> **Exercise prompt**
Reproduce word for word the stretch of the nursing school passage below from "Any given program" through "influence your choices.".

> **Given passage**
• • •

Then you’ll have to decide whether to enroll in a large or small nursing school, an accelerated or four-year degree, and much more. Each factor can influence your career.

Any given program might not work for some students but could be perfect for you. Nursing schools are intentionally different to best educate specific students. 

Of course, where you’re starting from matters, too. If you already have a liberal arts degree, you’d have a head start with the general education requirements of a bachelor’s degree in nursing and you can enroll in an accelerated BSN program. If you’re a practicing LPN, you can find special accelerated programs to earn your RN degree.

The demands of your current life will also influence your choices.

For many prospective students, finding the best program for you will be more important than finding the best-rated schools in the nation as measured by guides like ours or others. 

Show Me Nursing Programs

Evaluating Nursing Schools? Ask These 4 Questions

Once you know what type of program (BSN or ADN) you're looking for, the next step is to start evaluating nursing schools. There are four questions you should ask as you’re deciding on your nursing school.

• • •

> **Exercise data**
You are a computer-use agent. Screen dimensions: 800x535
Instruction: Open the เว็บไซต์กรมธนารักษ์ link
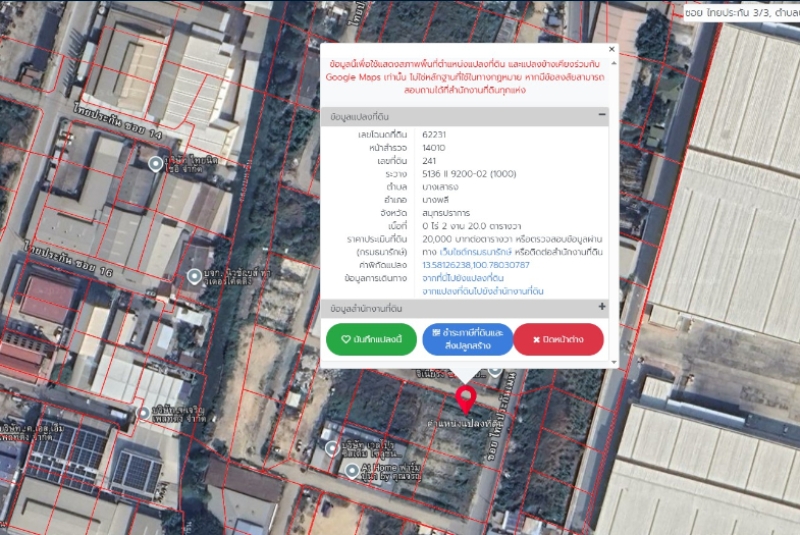[484, 252]
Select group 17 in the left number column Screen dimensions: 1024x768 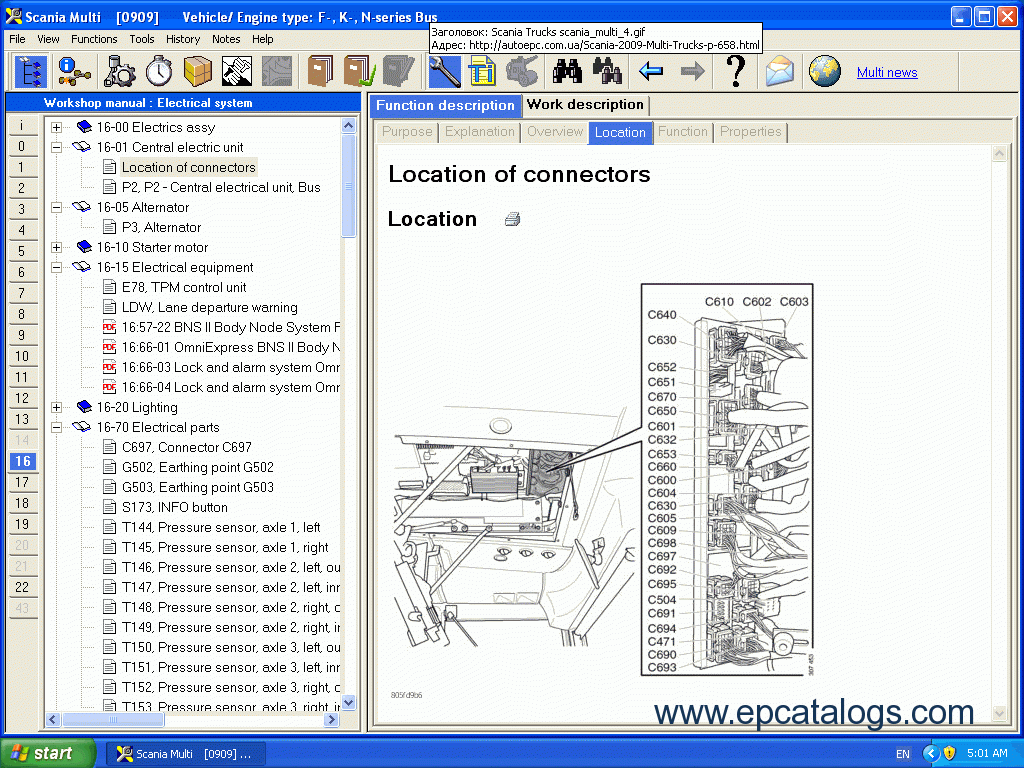click(x=22, y=482)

• • •

> **Exercise output**
Any given program might not work for some students but could be perfect for you. Nursing schools are intentionally different to best educate specific students. 

Of course, where you’re starting from matters, too. If you already have a liberal arts degree, you’d have a head start with the general education requirements of a bachelor’s degree in nursing and you can enroll in an accelerated BSN program. If you’re a practicing LPN, you can find special accelerated programs to earn your RN degree.

The demands of your current life will also influence your choices.